Vou Morrer Amanhã é um filme rodado antes de 2020, mas que parece em total sintonia com o presente de uma pandemia. Escrito e dirigido por Amy Seimetz, é um longa construído como uma bola de neve de ansiedade e pânico a partir de uma personagem que tem certeza de que irá morrer no dia seguinte. Kate Lyn Sheil interpreta a protagonista que, curiosamente, tem o mesmo nome da diretora, Amy, em cuja mente se instala a infundada certeza de que tem só mais um dia de vida.
Mergulhada em introspecção, Amy passa suas últimas horas ouvindo o Réquiem de Mozart, e se consumindo em sua ansiedade. Até a chegada de sua amiga, Jane (Jane Adams), que, sem notícias, quer saber como a outra está. Pouco depois, essa outra personagem tem a mesma epifania que a protagonista, uns flashes coloridos, e passa a ter certeza de que também morrerá no dia seguinte. Como em Corrente do Mal, cada personagem vai “contaminando” o outro com essa certeza.

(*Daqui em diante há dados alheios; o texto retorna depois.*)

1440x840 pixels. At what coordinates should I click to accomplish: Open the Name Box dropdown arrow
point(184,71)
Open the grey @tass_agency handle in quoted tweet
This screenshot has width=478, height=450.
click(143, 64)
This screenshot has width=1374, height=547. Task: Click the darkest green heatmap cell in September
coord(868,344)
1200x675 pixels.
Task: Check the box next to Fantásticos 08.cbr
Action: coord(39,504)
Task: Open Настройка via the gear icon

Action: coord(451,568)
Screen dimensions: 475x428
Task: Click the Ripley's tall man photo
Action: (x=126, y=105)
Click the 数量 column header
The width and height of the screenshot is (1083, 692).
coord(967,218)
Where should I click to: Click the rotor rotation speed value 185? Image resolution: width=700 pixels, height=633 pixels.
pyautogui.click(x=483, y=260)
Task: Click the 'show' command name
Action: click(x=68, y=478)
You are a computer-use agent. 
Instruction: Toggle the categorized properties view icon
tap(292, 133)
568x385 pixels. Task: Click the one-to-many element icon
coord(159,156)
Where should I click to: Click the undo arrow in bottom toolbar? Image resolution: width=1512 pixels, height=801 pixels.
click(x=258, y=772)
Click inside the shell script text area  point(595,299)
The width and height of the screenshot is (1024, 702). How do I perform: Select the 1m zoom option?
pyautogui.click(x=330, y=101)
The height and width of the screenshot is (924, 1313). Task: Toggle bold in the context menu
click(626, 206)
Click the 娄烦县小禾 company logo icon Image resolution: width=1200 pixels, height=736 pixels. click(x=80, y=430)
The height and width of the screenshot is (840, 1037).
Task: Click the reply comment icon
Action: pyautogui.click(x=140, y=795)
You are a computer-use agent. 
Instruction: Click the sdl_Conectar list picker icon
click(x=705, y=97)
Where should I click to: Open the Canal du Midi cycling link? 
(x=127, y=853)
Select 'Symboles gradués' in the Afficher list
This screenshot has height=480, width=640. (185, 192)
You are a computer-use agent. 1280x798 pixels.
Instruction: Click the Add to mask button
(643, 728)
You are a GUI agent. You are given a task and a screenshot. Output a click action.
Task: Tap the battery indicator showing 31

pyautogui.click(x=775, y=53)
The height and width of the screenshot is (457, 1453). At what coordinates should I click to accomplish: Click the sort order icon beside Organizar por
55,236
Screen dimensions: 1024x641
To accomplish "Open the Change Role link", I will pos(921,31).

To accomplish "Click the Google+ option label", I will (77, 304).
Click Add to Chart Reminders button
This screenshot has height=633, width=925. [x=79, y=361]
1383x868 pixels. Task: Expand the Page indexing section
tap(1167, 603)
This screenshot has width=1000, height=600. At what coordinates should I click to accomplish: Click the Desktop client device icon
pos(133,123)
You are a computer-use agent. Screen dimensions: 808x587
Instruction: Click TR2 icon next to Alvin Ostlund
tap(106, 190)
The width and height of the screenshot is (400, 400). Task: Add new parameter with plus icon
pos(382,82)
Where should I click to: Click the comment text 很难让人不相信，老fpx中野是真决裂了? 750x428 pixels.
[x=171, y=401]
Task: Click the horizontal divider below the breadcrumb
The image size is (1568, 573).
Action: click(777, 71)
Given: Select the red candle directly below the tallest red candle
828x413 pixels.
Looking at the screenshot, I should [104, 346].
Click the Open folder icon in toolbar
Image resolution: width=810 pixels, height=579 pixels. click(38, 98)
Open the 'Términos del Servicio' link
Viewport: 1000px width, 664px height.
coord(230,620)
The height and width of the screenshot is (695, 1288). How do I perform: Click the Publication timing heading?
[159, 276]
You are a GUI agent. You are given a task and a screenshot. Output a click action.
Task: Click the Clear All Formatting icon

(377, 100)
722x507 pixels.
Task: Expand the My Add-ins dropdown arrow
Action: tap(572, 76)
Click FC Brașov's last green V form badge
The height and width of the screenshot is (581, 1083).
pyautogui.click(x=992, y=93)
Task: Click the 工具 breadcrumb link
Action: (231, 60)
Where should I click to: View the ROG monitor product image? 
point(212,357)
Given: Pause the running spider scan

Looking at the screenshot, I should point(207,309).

Jane, como Amy, seu irmão, Jason (Chris Messina), como ela, e assim sucessivamente, entra num modo de introspecção e de reexaminar a própria vida diante da tragédia – seja ela imaginária ou real. É, obviamente, no mínimo curioso assistir ao filme num momento como esse, de isolamento, ansiedade e medo. O filme pode funcionar como uma espécie de alegoria. O sentimento transmitido de pessoa a pessoa pode representar, entre tantas coisas, uma ideologia que contamina sem que a vítima tenha tempo ou oportunidade de pensar com mais profundidade e analisar a situação com um pouco de distanciamento e frieza, percebendo o quão exagerado ou fora do real aquilo tudo possa ser.
Apesar da (infeliz) coincidência do filme vir ao mundo no momento em que a Covid-19 se tornou uma pandemia – o longa teria estreado no Festival SXSW, em março do ano passado, um dos primeiros a ser cancelado por causa da situação – Vou morrer amanhã tem algo a dizer sobre a sensação de apocalipse de um mundo bem anterior a esse. Nos EUA, esse momento pode ser localizado em 2016 – no Brasil, um pouco depois –, e a sensação de sufoco da qual não se consegue sair. Seja um sufoco emocional, ou um sufoco político.
De maneira fragmentada (e haveria outra maneira de dar conta narrativamente da situação?), a diretora investiga o presente por meio dessas personagens, cujo mal-estar pessoal é um reflexo de um mal-estar social e político – algo parecido com o que Todd Haynes fez em A Salvo. Seimetz também é atriz, atuou em blockbuster hollywoodianos, e é perspicaz em seu retrato do presente. Em seus longas, parece não estar nenhum pouco interessada em filmes como aqueles em que atuou – o que só prova sua sagacidade.